La plus connue de ces perturbations est cependant assez différente, par son aspect, des précédentes. Il s'agit d'une gigantesque structure nuageuse tourbillonnaire, correspondant à une tempête anticyclonique, et qui est appelée la Grande Tache rouge. D'un diamètre de 30 000 kilomètres, celle-ci existe depuis au moins 300 ans. 

L'origine de la coloration très marquée de cette Grande Tache rouge reste à élucider. Mais elle est généralement attribuée à la présence de molécules, pour la plupart organiques. De façon générale, la variété des couleurs observées dans l'atmosphère de Jupiter, où dominent les bruns, le jaune, le roux, et le bleu-vert, traduisent une chimie complexe et encore mal connue, malgré les progrès notables qu'on permis d'accomplir ces dernières années le télescope spatial infrarouge Iso, ou la sonde d'exploration in situ Galileo.
Satellites
Pas moins de 61 satellites étaient répertoriés autour de Jupiter fin 2003. La plupart ne dépassent pas quelques kilomètres de diamètre et sont en fait de gros blocs de roche (Les petits satellites de Jupiter).
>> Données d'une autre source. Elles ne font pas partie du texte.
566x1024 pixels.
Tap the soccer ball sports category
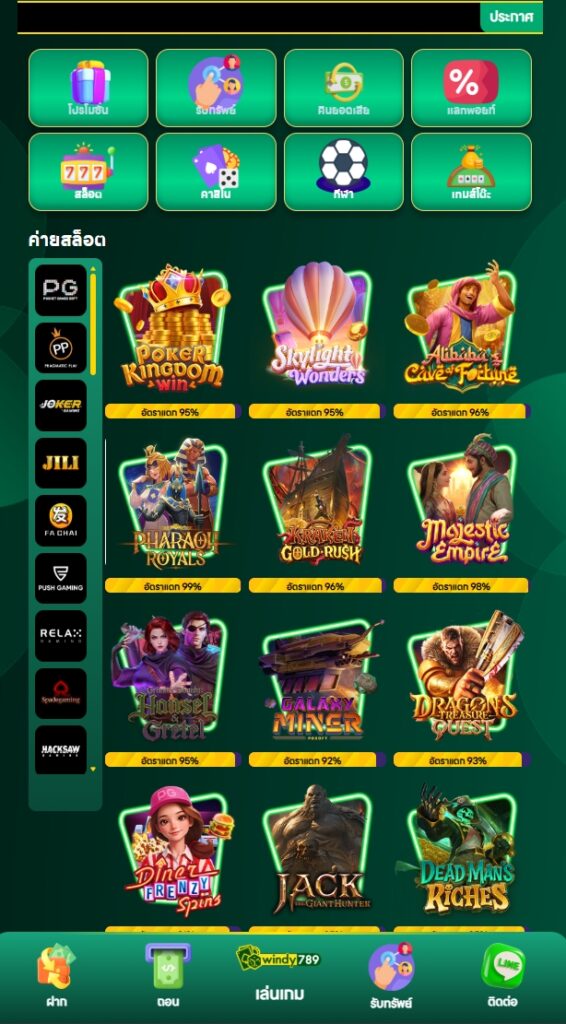tap(343, 172)
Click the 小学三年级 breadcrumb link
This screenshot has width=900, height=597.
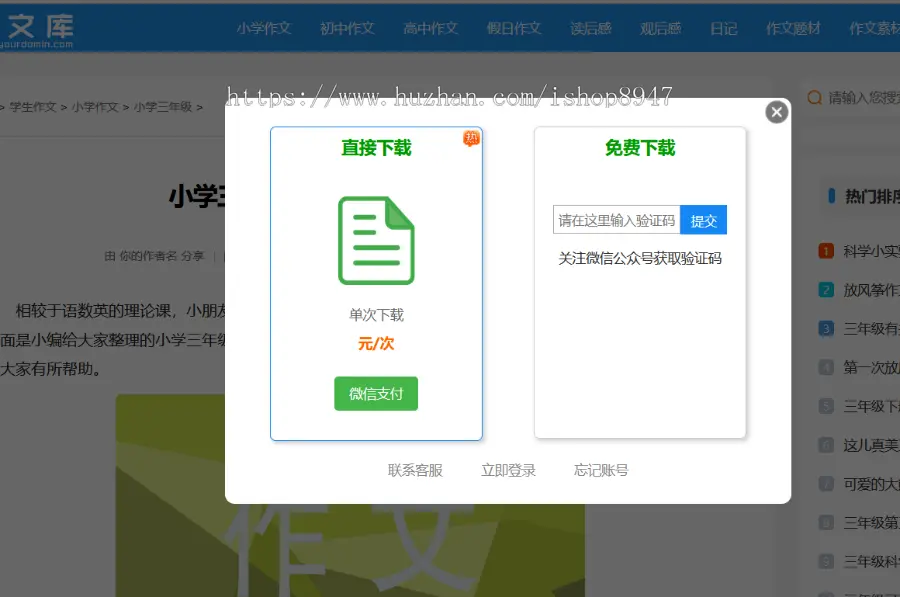tap(162, 106)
Peut-être s'agit-il d'astéroïdes capturés. Mais quatre d'entre eux - ceux qui ont été découverts par Galilée - affichent les dimensions de petites planètes. Io et Europe sont ainsi d'une taille équivalente à celle de la Lune. Quant à Ganymède et Callisto, ils dépassent en diamètre la planète Mercure.

La planète possède par ailleurs des accompagnateurs : deux groupes de troyens circulent sur la même orbite qu'elle, à quoi il convient d'ajouter une famille de comètes (les comètes joviennes), dont les orbites sont fortement perturbées par Jupiter, et dont faisait partie Shoemaker-Levy-9 satellisée, puis absorbée par la planète géante.

Anneaux
Les anneaux de Jupiter sont très discrets. Ils ont été découverts à partir de l'analyse des clichés pris par les sondes Voyager.